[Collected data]

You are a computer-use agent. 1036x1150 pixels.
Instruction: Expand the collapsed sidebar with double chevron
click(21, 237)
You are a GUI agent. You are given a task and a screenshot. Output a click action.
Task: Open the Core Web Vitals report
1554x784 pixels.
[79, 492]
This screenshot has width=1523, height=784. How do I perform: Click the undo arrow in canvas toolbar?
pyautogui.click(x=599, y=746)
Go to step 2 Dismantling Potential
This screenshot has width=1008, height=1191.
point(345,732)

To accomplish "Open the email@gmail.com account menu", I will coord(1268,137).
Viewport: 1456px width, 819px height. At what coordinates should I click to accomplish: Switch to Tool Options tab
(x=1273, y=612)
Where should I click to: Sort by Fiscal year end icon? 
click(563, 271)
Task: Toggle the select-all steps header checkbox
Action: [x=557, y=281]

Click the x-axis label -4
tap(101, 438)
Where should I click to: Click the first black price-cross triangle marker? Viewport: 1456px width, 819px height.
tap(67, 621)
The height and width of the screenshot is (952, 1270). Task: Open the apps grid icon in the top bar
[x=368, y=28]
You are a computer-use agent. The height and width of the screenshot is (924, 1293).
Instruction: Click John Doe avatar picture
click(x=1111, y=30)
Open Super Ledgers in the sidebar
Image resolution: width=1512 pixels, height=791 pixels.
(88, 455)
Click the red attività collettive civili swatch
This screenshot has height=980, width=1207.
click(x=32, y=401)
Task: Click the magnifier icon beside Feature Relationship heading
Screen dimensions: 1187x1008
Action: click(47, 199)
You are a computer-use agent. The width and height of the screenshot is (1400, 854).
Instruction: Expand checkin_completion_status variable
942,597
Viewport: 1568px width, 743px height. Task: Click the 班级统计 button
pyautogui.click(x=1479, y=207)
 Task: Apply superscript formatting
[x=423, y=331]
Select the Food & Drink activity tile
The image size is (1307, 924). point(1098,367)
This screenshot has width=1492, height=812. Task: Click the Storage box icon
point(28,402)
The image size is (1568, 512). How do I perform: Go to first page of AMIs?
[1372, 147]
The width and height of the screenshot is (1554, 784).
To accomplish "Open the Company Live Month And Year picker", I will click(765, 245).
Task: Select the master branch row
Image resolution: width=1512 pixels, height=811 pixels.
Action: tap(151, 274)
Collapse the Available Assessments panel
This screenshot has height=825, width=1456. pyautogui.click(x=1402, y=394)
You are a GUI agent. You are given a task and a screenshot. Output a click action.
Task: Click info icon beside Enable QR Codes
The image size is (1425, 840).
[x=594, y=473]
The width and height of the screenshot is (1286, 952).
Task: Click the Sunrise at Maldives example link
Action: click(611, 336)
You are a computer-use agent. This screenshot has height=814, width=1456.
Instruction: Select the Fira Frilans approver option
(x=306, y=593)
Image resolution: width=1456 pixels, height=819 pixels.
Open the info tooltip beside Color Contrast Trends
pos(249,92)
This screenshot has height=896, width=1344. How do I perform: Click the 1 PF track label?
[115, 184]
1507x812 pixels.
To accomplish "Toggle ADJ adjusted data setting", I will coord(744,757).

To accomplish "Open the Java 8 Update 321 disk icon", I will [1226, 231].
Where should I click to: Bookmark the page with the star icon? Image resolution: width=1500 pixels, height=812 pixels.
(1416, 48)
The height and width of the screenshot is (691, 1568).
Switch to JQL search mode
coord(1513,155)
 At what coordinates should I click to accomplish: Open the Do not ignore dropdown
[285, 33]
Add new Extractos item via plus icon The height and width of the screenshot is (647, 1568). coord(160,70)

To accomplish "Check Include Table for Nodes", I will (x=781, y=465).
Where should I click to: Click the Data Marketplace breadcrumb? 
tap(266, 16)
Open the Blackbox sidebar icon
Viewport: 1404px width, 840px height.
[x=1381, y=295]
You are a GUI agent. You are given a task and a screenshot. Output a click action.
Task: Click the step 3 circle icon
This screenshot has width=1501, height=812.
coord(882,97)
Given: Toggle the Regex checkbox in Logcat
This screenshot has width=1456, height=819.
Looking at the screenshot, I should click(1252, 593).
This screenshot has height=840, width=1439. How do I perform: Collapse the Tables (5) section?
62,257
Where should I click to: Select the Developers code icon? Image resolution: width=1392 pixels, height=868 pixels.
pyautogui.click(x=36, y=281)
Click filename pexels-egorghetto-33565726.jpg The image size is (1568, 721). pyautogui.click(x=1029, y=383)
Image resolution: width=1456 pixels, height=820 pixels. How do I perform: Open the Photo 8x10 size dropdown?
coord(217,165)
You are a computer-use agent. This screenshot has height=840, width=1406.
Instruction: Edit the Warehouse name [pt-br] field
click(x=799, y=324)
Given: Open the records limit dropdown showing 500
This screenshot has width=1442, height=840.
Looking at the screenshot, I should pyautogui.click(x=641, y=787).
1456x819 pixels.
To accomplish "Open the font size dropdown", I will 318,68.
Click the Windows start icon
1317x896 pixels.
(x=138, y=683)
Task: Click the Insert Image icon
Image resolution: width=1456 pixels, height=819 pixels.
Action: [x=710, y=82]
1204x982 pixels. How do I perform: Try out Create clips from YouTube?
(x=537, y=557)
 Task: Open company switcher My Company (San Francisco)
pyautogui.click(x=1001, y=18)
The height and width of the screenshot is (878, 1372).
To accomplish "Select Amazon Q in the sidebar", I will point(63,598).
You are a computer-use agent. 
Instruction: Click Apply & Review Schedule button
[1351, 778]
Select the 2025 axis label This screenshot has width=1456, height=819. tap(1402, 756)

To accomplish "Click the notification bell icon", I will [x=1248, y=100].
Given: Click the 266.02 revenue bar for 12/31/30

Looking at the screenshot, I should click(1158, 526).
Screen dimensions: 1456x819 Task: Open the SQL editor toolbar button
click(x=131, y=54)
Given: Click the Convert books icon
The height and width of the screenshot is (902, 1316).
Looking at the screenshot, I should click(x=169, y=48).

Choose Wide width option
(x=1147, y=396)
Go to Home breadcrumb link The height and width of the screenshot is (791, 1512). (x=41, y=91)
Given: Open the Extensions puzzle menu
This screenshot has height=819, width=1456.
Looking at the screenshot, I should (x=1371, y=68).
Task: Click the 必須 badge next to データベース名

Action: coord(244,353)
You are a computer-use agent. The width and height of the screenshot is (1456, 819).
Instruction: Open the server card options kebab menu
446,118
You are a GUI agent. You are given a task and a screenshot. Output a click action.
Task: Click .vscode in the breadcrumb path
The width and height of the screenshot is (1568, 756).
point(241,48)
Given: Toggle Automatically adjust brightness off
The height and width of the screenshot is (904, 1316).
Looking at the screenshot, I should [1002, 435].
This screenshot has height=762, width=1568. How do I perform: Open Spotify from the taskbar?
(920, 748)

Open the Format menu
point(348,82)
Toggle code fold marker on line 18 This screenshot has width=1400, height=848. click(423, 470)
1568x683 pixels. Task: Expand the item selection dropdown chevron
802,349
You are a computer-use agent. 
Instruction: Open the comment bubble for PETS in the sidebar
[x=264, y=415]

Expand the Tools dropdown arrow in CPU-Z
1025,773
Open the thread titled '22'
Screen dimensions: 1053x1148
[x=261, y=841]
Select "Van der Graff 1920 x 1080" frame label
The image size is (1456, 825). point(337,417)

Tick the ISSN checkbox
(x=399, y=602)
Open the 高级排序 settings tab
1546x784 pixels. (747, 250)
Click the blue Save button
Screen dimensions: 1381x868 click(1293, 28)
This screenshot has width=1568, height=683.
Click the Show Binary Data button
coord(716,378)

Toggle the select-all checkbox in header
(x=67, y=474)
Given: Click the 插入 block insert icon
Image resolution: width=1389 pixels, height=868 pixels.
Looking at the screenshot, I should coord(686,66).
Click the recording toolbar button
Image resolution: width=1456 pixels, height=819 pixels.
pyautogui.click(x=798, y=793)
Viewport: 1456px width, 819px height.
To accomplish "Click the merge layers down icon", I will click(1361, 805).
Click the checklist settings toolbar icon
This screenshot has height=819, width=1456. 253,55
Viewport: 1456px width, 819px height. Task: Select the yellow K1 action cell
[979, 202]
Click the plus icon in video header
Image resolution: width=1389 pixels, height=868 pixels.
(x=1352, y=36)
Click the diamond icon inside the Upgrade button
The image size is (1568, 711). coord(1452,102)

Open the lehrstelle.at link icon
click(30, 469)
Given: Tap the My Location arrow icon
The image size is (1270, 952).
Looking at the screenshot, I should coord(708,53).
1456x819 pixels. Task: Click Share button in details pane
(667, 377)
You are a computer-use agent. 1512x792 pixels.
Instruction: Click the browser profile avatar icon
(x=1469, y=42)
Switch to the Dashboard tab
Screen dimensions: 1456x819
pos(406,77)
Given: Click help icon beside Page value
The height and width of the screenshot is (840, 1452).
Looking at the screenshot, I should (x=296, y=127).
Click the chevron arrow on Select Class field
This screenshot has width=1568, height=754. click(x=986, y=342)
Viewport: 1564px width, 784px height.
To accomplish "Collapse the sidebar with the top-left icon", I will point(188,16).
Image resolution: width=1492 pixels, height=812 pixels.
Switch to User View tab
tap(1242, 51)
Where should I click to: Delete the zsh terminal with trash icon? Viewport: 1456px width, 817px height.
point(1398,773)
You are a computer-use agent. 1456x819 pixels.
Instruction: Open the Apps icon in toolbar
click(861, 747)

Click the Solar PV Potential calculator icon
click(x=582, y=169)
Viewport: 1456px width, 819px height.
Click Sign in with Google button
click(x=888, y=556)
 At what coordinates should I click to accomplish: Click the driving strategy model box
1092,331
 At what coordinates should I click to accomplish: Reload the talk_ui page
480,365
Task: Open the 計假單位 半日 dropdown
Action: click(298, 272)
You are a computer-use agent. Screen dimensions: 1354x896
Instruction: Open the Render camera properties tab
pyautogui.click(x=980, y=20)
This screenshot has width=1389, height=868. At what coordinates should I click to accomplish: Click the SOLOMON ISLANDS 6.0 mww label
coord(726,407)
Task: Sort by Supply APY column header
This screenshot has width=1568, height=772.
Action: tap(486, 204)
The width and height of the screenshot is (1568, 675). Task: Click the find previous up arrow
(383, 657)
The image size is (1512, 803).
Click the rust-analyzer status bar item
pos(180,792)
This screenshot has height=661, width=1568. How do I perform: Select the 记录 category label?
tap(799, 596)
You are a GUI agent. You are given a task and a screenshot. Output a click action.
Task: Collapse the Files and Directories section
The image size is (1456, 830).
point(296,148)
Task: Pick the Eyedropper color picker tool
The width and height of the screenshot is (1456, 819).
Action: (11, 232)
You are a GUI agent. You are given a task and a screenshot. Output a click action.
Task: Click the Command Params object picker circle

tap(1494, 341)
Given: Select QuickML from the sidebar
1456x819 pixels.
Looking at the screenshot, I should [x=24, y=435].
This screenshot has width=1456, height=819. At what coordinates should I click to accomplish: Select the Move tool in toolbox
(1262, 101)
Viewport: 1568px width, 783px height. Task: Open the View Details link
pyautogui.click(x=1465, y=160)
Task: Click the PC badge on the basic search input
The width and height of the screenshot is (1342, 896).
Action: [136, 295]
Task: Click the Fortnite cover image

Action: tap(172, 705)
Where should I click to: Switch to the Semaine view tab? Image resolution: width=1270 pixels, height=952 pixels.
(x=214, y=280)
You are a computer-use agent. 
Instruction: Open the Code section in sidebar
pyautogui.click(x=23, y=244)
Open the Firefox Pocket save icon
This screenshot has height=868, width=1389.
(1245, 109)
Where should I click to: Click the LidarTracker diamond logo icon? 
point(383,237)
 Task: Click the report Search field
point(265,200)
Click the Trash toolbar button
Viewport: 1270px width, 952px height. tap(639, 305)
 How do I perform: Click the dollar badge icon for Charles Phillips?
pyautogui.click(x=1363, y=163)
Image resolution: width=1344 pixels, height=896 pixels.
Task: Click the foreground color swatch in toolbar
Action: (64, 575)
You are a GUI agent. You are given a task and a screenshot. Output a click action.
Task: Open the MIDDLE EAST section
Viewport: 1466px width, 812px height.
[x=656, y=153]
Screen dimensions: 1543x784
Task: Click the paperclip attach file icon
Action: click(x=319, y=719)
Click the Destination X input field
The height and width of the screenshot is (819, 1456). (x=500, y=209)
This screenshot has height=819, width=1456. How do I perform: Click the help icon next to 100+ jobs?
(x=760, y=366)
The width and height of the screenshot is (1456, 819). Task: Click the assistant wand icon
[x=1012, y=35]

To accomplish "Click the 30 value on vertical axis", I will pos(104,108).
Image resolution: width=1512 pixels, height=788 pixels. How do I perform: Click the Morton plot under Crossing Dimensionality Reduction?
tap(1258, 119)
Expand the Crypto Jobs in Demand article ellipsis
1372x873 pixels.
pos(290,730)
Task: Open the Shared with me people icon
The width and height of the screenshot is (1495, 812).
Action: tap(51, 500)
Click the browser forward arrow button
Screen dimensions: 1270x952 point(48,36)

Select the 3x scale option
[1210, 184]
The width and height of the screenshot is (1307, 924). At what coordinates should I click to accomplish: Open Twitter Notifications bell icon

### WORK INSTRUCTIONS
Among the entries above, tally each line with the string "value" and state that figure only.

### THE ANSWER
2